Tonight it begins! Garth Brooks' week-long, civic-minded, triumphant return to onstage extravagance kicks off in less than eight hours — meaning I'll be getting wasted and wearing a hat very, very soon. And I won't be doing it alone for a change, but
with friends... in low places. And by low places I mean the lower bowl of Bridgestone Arena (section 108 specifically). I'm hoping hard he opens his show by levitating to the stage. Seriously. Big artists should always try and reel in the crowd by putting their best foot forward right away, and in Garth's case that means feet off the ground. Fingers crossed. While Garth didn't need my help in promoting, then instantaneously selling out his nine-night Nashville run, I figured I'd do my part anyway and thus contributed the Critic's Pick below, pointing out the singer's absolute awesomeness for raising both the spirits of, and millions of dollars for, the fine people of Middle Tennessee. Speaking of pointing, when you get done skimming past my pick, click on after the jump to see an epic gallery of pictures of Garth pointing at people. I compiled it myself!
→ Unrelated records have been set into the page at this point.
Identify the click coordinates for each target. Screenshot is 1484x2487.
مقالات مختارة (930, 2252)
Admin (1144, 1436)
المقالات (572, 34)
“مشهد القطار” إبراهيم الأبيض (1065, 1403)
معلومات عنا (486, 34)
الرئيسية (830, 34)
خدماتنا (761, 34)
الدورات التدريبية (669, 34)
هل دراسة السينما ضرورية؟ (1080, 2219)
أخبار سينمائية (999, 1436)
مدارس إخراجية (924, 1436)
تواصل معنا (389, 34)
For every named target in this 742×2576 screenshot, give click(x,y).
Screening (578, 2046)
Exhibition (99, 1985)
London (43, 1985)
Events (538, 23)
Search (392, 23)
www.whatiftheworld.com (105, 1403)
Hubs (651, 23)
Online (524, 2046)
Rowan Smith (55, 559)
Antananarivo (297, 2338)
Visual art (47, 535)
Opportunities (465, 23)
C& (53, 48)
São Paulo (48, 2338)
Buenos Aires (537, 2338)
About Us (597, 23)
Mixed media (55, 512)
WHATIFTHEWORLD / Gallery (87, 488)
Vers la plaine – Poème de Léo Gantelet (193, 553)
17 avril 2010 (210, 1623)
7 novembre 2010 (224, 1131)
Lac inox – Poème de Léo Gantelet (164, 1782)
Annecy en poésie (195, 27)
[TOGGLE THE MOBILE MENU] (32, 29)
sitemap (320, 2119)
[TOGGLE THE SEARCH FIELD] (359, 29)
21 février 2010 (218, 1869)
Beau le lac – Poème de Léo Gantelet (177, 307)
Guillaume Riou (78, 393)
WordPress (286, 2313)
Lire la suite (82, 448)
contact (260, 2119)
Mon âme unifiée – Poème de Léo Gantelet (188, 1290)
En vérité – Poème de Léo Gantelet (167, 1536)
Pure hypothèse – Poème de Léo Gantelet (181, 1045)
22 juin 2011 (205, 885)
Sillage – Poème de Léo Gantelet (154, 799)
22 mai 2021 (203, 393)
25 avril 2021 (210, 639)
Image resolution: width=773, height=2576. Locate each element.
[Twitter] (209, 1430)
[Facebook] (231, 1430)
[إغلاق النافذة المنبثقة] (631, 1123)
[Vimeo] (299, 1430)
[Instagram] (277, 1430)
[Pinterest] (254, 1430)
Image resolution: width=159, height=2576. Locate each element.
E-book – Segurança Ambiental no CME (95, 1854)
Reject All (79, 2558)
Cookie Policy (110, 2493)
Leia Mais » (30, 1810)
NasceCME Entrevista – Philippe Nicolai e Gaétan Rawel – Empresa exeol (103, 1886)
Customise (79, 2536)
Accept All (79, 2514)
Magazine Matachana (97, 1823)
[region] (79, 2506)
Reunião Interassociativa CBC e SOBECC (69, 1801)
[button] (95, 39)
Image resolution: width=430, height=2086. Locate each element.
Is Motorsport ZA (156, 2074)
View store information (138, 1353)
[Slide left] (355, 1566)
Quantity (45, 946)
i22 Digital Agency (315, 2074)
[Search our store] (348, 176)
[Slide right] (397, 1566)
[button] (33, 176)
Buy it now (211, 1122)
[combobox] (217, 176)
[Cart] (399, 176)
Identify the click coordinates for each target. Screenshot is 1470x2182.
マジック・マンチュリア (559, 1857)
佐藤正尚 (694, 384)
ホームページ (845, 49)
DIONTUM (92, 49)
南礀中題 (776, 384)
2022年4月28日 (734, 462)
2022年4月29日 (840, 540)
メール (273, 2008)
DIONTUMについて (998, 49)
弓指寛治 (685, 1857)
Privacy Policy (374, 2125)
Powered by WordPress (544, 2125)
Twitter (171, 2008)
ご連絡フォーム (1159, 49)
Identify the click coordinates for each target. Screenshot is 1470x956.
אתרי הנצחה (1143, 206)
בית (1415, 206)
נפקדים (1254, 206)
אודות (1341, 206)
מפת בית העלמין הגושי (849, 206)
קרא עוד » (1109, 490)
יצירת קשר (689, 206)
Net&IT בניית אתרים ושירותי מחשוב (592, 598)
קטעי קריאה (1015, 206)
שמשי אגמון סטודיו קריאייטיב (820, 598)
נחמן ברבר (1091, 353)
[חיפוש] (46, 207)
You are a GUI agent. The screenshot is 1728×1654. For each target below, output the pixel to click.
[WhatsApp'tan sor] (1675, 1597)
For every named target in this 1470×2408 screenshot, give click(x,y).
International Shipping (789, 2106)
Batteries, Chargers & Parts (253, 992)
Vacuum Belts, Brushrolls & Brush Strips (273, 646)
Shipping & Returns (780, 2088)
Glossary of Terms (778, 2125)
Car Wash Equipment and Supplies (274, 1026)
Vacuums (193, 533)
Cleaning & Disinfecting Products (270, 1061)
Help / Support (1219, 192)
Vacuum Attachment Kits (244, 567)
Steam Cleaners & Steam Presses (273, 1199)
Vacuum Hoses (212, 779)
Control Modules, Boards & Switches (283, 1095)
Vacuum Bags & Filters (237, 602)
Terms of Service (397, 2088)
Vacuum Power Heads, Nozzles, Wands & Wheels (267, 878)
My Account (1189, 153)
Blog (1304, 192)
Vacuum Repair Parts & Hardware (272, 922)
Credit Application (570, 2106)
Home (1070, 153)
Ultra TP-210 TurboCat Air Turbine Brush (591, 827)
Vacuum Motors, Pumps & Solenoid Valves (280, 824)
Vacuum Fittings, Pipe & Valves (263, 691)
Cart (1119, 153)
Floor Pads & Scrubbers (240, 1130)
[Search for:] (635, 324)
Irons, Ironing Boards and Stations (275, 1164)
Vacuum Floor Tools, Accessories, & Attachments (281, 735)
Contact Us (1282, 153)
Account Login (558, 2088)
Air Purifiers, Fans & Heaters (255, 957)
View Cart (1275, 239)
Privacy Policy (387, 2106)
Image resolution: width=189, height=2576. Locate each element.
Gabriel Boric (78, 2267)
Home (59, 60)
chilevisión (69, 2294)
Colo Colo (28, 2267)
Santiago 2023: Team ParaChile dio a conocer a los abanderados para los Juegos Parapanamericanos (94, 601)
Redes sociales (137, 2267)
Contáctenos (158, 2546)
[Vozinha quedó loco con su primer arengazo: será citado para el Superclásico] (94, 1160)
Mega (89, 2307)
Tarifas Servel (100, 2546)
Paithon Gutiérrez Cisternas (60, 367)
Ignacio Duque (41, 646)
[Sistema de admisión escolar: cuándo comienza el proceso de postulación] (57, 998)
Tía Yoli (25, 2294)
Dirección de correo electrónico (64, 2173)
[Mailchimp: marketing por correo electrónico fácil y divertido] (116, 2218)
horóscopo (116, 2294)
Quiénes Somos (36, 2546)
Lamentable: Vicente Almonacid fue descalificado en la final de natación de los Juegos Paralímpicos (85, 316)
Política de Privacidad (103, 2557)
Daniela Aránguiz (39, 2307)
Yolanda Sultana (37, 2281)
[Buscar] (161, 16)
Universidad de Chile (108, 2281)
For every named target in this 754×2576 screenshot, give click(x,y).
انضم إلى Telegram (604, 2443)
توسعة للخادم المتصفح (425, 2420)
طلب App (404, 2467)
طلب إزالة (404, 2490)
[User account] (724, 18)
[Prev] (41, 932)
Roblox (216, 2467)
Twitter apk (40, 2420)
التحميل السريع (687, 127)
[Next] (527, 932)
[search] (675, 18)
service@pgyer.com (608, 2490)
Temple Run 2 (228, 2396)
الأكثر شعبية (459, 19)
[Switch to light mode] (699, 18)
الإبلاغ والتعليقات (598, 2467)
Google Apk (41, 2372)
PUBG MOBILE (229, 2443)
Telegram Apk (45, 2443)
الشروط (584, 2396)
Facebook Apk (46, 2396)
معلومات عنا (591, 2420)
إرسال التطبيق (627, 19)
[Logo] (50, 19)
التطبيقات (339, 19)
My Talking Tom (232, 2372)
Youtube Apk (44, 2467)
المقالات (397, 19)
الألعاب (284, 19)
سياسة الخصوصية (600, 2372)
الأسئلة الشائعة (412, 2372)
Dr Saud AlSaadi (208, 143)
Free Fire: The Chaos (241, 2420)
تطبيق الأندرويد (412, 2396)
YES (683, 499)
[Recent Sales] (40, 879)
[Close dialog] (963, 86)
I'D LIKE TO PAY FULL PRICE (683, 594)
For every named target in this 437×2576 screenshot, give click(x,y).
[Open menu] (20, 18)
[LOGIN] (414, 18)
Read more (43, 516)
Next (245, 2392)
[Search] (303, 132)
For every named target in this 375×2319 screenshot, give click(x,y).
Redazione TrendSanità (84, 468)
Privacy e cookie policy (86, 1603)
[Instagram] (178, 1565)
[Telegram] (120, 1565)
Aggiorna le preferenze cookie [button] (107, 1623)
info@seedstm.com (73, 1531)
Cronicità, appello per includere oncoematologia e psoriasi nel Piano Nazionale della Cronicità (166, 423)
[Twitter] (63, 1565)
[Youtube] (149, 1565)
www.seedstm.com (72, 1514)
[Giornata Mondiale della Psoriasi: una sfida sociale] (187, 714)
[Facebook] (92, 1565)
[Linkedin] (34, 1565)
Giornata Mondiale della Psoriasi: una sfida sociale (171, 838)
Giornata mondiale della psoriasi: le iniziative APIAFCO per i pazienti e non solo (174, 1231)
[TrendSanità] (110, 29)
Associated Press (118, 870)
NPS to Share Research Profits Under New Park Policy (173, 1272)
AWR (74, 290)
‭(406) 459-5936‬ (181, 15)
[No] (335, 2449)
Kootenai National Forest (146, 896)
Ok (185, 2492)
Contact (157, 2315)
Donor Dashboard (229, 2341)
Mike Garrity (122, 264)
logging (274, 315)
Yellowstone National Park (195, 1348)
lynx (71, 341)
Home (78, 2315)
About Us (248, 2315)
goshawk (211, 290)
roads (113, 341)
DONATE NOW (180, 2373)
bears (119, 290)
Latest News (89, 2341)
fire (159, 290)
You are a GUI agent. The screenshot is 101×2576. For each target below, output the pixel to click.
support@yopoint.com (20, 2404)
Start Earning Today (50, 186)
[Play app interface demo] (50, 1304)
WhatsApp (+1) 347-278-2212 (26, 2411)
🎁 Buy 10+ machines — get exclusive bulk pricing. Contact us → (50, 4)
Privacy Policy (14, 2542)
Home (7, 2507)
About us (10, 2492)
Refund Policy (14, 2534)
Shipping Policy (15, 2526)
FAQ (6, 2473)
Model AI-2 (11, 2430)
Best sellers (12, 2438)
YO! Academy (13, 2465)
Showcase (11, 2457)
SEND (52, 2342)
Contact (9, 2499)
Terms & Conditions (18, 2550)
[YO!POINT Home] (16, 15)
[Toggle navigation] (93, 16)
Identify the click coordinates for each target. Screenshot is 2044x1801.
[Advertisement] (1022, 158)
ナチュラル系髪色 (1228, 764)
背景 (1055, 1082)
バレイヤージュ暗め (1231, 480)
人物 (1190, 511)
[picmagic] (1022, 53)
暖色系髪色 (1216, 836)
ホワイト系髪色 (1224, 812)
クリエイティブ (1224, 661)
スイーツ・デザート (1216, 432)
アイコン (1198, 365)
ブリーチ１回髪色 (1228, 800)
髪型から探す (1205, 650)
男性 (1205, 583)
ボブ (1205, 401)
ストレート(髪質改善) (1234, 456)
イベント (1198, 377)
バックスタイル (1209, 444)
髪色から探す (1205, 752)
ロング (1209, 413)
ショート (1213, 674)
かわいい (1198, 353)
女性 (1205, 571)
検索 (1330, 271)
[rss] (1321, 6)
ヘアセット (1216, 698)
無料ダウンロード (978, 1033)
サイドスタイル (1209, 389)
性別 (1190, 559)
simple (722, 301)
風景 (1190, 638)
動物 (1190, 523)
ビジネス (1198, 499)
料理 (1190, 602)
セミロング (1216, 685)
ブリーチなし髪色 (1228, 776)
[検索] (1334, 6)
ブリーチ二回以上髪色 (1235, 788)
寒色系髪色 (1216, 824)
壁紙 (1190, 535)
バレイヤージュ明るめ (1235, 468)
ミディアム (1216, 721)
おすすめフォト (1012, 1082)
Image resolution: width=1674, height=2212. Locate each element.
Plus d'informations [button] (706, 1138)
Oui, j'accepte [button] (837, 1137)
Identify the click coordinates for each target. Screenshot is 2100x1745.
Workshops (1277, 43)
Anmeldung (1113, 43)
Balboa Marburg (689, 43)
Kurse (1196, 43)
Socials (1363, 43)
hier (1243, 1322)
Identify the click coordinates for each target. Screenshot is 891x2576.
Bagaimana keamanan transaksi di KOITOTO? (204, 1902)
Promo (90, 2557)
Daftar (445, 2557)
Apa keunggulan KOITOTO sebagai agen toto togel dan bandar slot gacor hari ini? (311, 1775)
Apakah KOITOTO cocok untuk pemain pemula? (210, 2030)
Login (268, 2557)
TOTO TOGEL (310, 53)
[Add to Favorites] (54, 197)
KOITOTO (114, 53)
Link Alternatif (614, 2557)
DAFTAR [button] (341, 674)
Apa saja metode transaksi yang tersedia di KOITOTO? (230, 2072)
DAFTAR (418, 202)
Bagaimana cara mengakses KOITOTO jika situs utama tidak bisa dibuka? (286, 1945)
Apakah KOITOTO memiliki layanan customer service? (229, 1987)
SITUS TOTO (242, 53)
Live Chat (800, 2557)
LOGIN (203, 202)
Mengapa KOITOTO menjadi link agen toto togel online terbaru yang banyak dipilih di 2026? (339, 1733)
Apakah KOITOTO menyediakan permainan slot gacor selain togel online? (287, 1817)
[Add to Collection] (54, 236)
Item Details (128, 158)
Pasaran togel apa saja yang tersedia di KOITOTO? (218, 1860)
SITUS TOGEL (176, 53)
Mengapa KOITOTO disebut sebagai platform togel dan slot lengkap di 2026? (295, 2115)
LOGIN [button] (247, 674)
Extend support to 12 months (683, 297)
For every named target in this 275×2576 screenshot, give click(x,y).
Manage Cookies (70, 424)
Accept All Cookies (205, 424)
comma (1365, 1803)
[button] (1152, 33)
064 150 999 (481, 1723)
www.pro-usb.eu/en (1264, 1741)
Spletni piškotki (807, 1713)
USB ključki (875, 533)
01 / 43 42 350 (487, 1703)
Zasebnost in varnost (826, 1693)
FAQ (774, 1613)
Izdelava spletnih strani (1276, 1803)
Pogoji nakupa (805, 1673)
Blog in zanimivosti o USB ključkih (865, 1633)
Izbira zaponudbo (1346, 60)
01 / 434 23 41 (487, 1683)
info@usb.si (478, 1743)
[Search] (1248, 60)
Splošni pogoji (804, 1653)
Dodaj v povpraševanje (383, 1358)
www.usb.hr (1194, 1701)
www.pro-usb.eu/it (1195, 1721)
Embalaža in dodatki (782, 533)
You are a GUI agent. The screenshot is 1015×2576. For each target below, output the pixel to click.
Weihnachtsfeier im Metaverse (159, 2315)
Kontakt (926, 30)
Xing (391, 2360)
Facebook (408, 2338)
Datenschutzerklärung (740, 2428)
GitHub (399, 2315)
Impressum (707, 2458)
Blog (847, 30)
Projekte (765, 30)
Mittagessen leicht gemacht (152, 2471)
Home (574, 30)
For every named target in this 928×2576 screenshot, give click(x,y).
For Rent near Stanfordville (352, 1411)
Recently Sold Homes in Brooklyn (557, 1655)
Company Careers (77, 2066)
Twenty years after playing valedictorian to country’s famed “Class of ’89,” Garth Brooks hasn’t forgotten his friends in low places … like Nashville. Brooks has never been a “cool” artist, but if raising $3.5 million in funds for Middle Tennessee flood relief isn’t cool, then what is? That’s how much the sympathetic singer raised when he sold out this nine-show residency at Bridgestone Arena — doubling down on a statewide single-day sales record set years ago by Michael Jackson. Not only is Garth stepping up — maybe even flying — to help out Nashvillians in their hour of need, he’s essentially coming out of retirement to do it. Brooks took an indefinite furlough from the road to focus on family life and hasn’t performed a proper concert in Music City since 1998. While he has spent the last year putting on a one-man show to crowds in Vegas, the singer has promised this Nashville nine-off will be a full-fledged return to the full-band, stadium-sized spectacle of Copperfield-worthy acrobatics, KISS-trumping pyrotechnics and heart-stopping victory lap of hits, hats and headset mics that made him the Springsteen of cross-over country. Since stadium country is the house that Brooks built — and since this is the only such extravaganza on Brooks’ books for the foreseeable future — keep your fingers crossed promoters release more tickets. Don’t forget to tuck in your two-toned button-down!